What you have to do:
Please reproduce the listing below exactly, leaving out every picture.

Data for this exercise:
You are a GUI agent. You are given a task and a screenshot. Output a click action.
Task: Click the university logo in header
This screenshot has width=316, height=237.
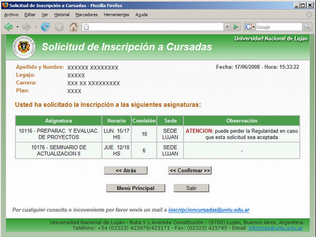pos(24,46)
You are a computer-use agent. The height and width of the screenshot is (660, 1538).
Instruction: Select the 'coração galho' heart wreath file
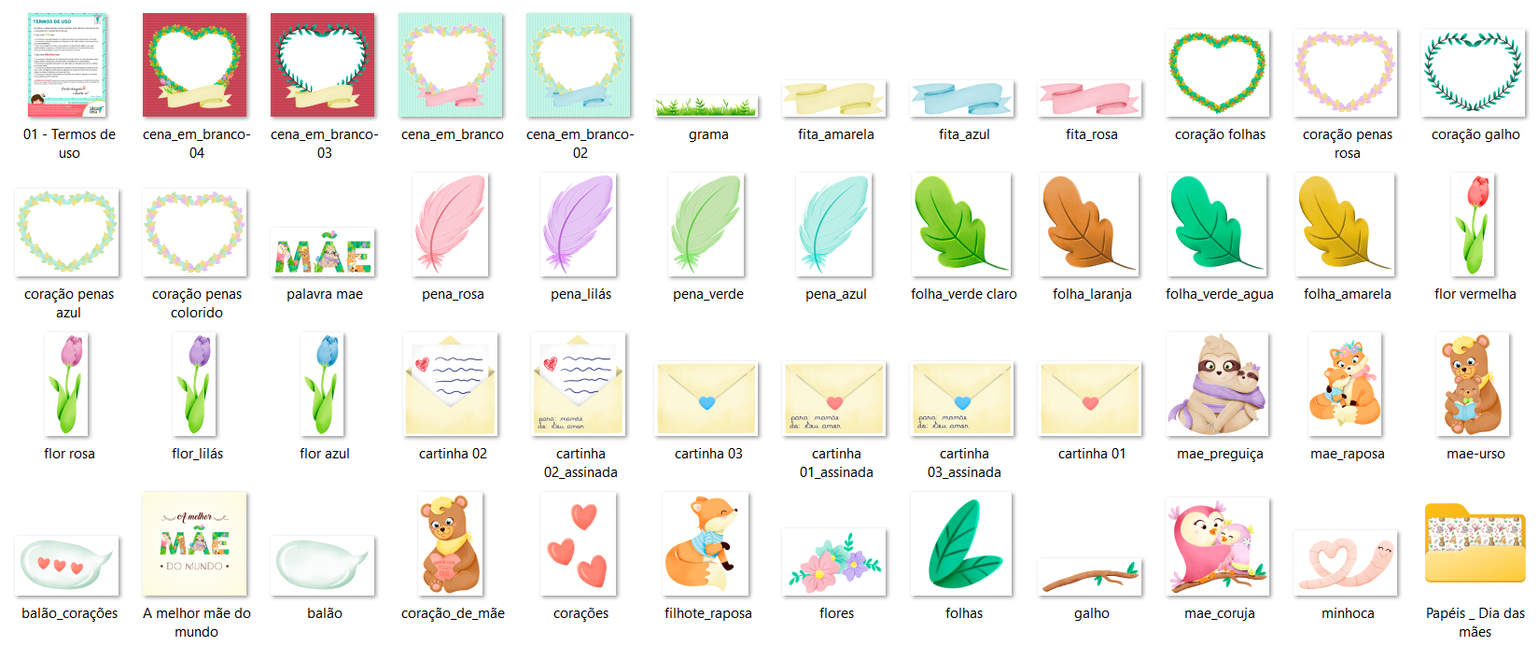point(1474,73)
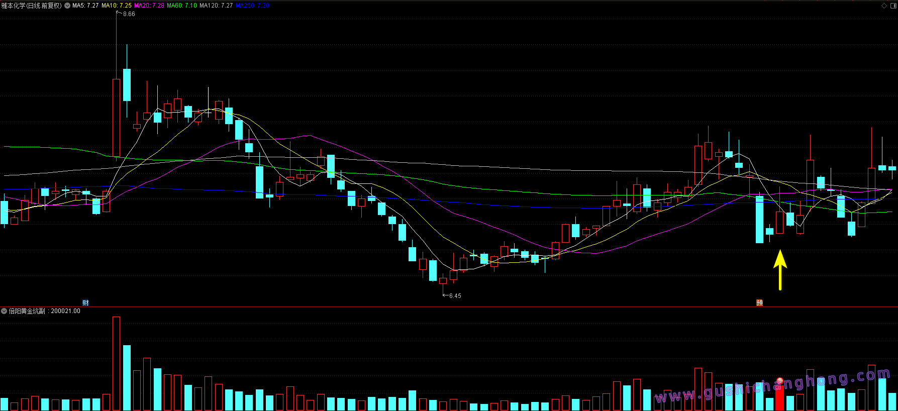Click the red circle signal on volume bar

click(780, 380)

Result of this task:
You are a GUI agent. You are given a task and a screenshot. Output a click action.
Task: Click the university logo in header
This screenshot has width=316, height=237.
pos(24,46)
You are a computer-use agent. The height and width of the screenshot is (660, 1538).
Instruction: Select the 'coração galho' heart wreath file
point(1474,73)
Click the red circle signal on volume bar

click(780, 380)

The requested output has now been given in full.